• **Instructions for the task**
In how many lines of the records below does the word "Given" appear? Answer with the number alone.

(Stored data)
--

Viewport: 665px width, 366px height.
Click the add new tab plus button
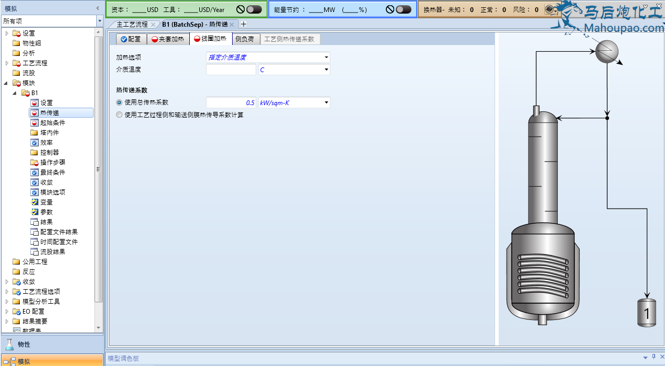click(x=243, y=24)
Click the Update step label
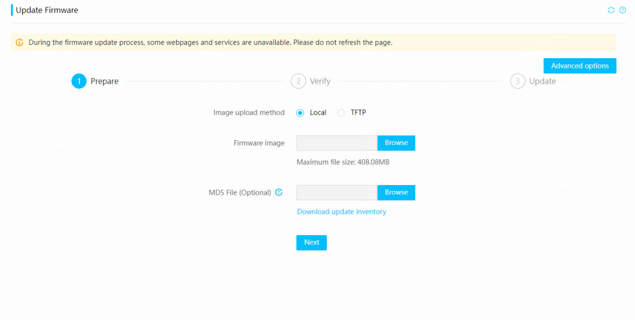This screenshot has width=635, height=320. 543,81
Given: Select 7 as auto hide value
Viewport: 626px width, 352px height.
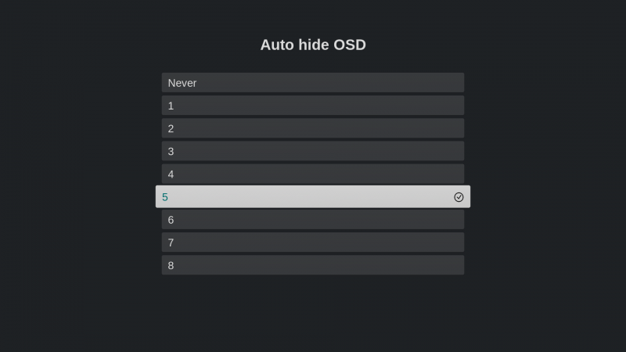Looking at the screenshot, I should click(312, 242).
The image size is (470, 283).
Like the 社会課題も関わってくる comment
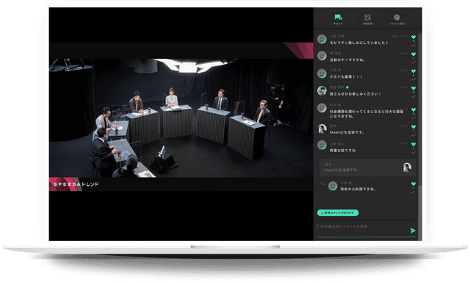click(x=413, y=110)
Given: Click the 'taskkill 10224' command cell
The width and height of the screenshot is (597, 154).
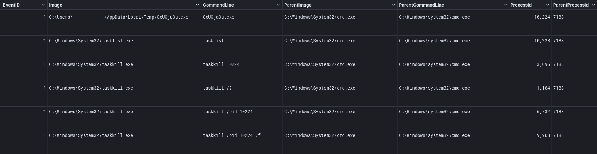Looking at the screenshot, I should tap(242, 71).
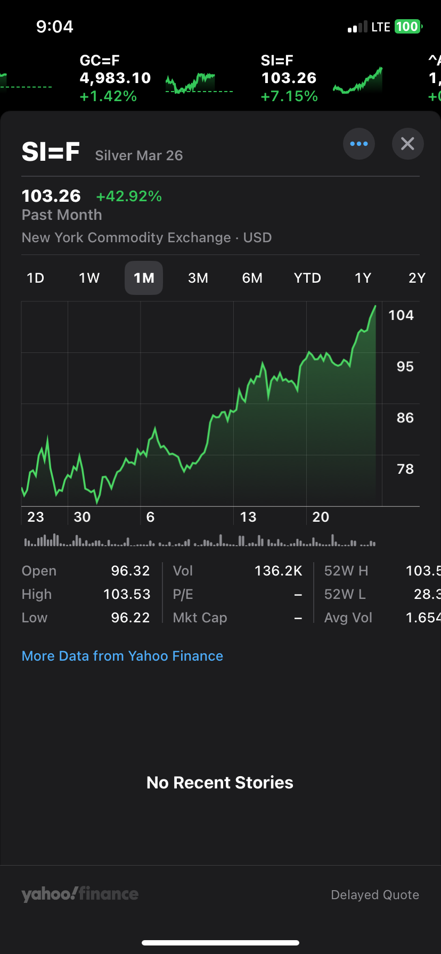Switch chart to 1Y range
The image size is (441, 954).
click(363, 278)
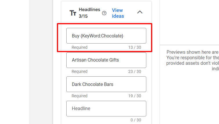Click the 13 / 30 character counter
Screen dimensions: 219x124
pos(135,47)
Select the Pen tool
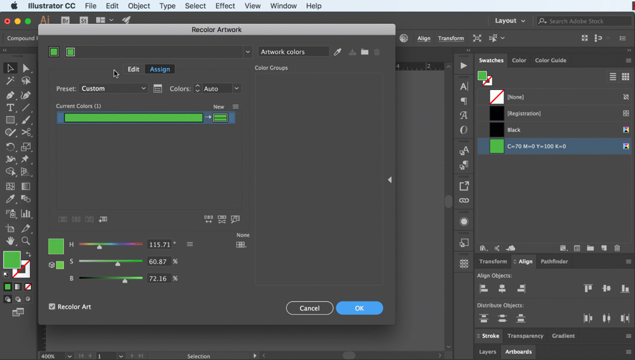This screenshot has height=360, width=635. coord(11,95)
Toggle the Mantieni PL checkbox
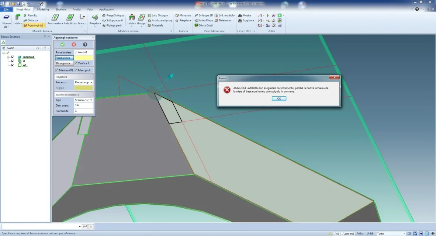Viewport: 436px width, 236px height. coord(57,70)
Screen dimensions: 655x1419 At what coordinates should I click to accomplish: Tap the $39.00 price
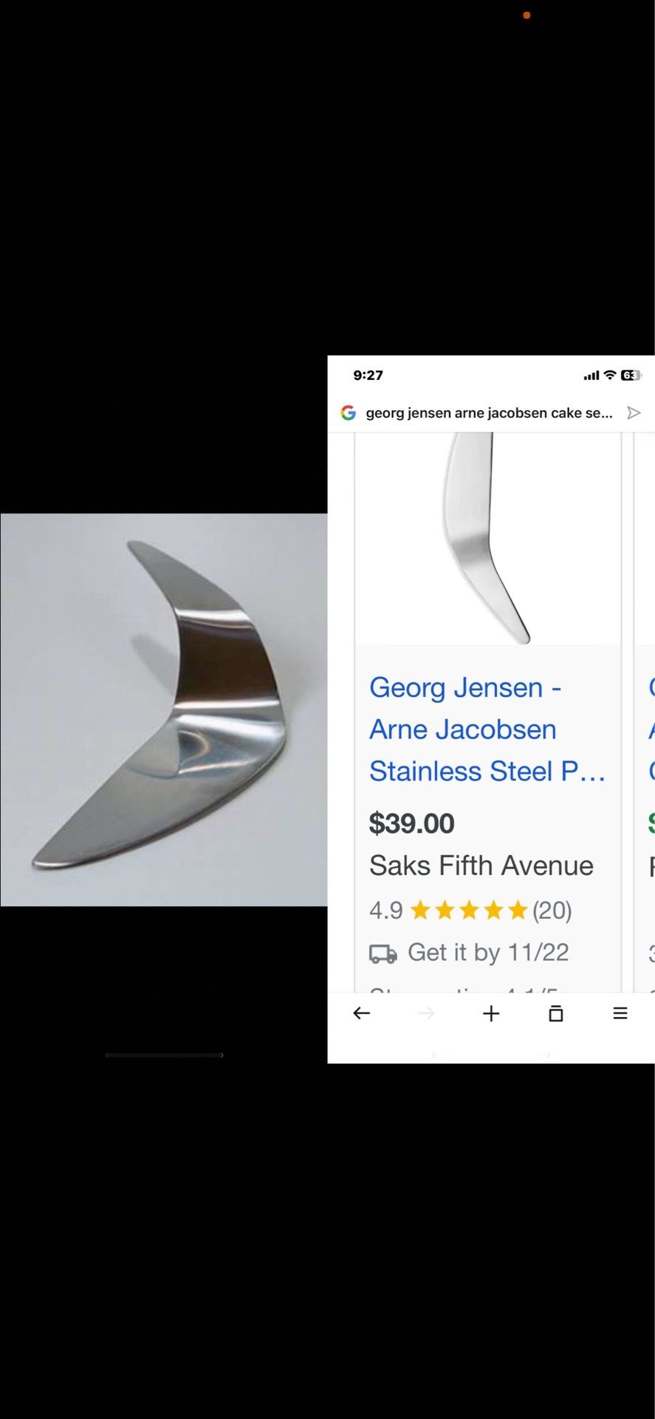tap(411, 823)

--

• **Output**
2